U.S. Defense Secretary Leon Panetta says after more than 11 years the war in Afghanistan is “succeeding,” and will not be derailed by the recent series of insider attacks or any other tactic the enemy might use.

At a NATO defense ministers' meeting in Brussels on Wednesday, Panetta and NATO Secretary General Anders Fogh Rasmussen denied that allies are being defeated on the battlefield or losing resolve. It has been a difficult period for NATO and its partners in Afghanistan, with reports of a resurgent Taliban and a series of deadly attacks in which Afghan security forces turned on their NATO colleagues.
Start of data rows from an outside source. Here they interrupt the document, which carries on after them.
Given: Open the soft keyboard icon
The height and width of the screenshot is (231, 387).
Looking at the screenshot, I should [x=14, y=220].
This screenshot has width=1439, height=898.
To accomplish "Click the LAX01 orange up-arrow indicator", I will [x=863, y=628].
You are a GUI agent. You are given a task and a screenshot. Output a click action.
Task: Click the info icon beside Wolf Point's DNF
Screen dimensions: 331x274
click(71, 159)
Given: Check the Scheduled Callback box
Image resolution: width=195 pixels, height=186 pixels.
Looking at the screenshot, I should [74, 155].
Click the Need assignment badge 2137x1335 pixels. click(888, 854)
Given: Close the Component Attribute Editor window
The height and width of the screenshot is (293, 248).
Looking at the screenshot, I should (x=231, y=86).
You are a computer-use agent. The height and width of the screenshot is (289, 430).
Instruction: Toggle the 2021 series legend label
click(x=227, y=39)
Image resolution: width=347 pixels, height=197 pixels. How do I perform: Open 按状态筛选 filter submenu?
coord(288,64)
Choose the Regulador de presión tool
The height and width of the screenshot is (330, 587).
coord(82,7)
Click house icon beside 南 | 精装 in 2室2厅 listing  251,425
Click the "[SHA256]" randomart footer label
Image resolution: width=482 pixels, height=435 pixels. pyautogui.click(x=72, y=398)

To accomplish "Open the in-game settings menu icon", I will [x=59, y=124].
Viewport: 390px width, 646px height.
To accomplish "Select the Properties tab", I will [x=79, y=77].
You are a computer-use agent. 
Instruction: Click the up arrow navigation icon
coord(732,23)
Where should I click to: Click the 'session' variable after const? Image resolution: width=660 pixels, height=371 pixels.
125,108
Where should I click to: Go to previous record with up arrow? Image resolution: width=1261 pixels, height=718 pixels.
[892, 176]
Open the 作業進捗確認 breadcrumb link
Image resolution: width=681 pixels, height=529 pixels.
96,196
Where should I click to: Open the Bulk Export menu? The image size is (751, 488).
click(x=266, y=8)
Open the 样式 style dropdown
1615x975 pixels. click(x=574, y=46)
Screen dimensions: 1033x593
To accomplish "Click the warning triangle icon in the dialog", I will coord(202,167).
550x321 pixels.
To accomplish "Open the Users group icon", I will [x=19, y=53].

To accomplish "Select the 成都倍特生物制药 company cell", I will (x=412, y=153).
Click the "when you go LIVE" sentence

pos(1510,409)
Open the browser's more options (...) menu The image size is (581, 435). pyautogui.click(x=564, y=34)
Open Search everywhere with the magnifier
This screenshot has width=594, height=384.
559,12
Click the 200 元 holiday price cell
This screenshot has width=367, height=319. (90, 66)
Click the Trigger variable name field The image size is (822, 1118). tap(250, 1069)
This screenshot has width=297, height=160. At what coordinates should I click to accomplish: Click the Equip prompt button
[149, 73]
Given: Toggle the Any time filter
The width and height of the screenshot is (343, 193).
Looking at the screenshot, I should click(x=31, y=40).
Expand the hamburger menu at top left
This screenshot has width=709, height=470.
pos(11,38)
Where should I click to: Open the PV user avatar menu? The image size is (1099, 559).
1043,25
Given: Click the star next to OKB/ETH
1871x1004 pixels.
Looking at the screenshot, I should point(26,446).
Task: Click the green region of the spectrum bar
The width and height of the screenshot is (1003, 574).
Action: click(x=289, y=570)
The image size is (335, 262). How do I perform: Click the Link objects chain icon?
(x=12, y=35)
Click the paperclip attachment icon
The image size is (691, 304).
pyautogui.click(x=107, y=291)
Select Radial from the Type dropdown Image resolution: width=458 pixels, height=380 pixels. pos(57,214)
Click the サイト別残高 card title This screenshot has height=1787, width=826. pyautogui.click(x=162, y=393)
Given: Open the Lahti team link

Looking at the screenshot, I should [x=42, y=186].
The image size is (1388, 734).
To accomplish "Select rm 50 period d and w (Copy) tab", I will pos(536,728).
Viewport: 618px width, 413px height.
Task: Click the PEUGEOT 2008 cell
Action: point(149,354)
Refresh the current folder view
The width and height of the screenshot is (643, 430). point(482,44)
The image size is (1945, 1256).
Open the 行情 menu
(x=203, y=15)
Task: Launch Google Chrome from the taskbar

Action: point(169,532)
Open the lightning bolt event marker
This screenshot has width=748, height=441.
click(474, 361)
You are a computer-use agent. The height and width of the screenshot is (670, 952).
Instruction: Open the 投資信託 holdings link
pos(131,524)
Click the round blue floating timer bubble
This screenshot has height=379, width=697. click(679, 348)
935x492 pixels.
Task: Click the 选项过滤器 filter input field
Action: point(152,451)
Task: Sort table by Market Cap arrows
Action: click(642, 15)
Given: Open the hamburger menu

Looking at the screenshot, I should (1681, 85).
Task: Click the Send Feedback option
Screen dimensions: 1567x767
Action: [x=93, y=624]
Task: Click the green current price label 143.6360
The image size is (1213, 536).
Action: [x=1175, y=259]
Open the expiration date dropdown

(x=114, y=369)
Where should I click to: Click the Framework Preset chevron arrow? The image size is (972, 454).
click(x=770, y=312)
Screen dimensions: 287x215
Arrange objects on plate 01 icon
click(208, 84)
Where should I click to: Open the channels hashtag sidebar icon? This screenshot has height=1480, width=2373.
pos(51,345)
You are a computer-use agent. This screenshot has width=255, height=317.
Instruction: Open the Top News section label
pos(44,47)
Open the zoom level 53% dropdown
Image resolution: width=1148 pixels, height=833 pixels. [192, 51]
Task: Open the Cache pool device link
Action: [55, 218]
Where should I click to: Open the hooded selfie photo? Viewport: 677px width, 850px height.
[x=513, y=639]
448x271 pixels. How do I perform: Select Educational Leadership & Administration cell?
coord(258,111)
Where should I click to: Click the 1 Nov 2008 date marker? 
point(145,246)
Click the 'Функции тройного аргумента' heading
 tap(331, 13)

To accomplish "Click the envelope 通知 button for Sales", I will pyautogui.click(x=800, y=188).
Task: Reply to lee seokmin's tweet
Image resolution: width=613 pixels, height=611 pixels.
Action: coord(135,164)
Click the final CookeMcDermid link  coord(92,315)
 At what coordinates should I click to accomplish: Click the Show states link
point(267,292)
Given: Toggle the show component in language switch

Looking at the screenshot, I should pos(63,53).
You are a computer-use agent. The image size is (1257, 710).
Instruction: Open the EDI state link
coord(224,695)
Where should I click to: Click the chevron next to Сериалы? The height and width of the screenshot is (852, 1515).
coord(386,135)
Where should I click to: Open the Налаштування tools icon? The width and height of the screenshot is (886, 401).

Rasmussen said NATO's strategy is working, and the alliance timeline is on track for full Afghan security control next year and the withdrawal of most foreign combat forces by the end of the following year. He said troops will begin leaving in the coming months, but as part of the plan, not in a “rush to the exits.”

Panetta served notice on the Taliban that it will not be able to derail the NATO plan.

“As I said to my fellow ministers, we have come too far, we have fought too many battles, we have spilled too much blood not to finish the job that we are all about," he said. "Whatever tactics the enemy throws at us — IEDs [improvised explosive devices], insider attacks, car bombs — we will not allow those tactics to divide us from our Afghan partners, and we will not allow those tactics to divert us from the mission that we are dedicated to.”

Panetta said the allied effort is “succeeding” and “has turned an important corner,” but is still at a “critical point.” He also said the allies and the Afghan government must stick together.

“What tests the coalition is not so much the problem of insider attacks, but rather how effectively we respond to those attacks," said Panetta. "Partnering even closer will frustrate the enemy's designs to capitalize on this problem.”

The defense secretary called again on his NATO colleagues to fill the shortfall in trainers for Afghan forces. Despite years of such calls, Panetta said the alliance is still 58 teams short of what it needs. The training and mentoring of Afghan forces is a key element in the NATO effort to leave a stable country behind when it withdraws most of its forces.

NATO defense ministers also ordered a military planning effort to determine how many coalition troops to leave behind and for what purpose. They expect the plan to be finalized next year.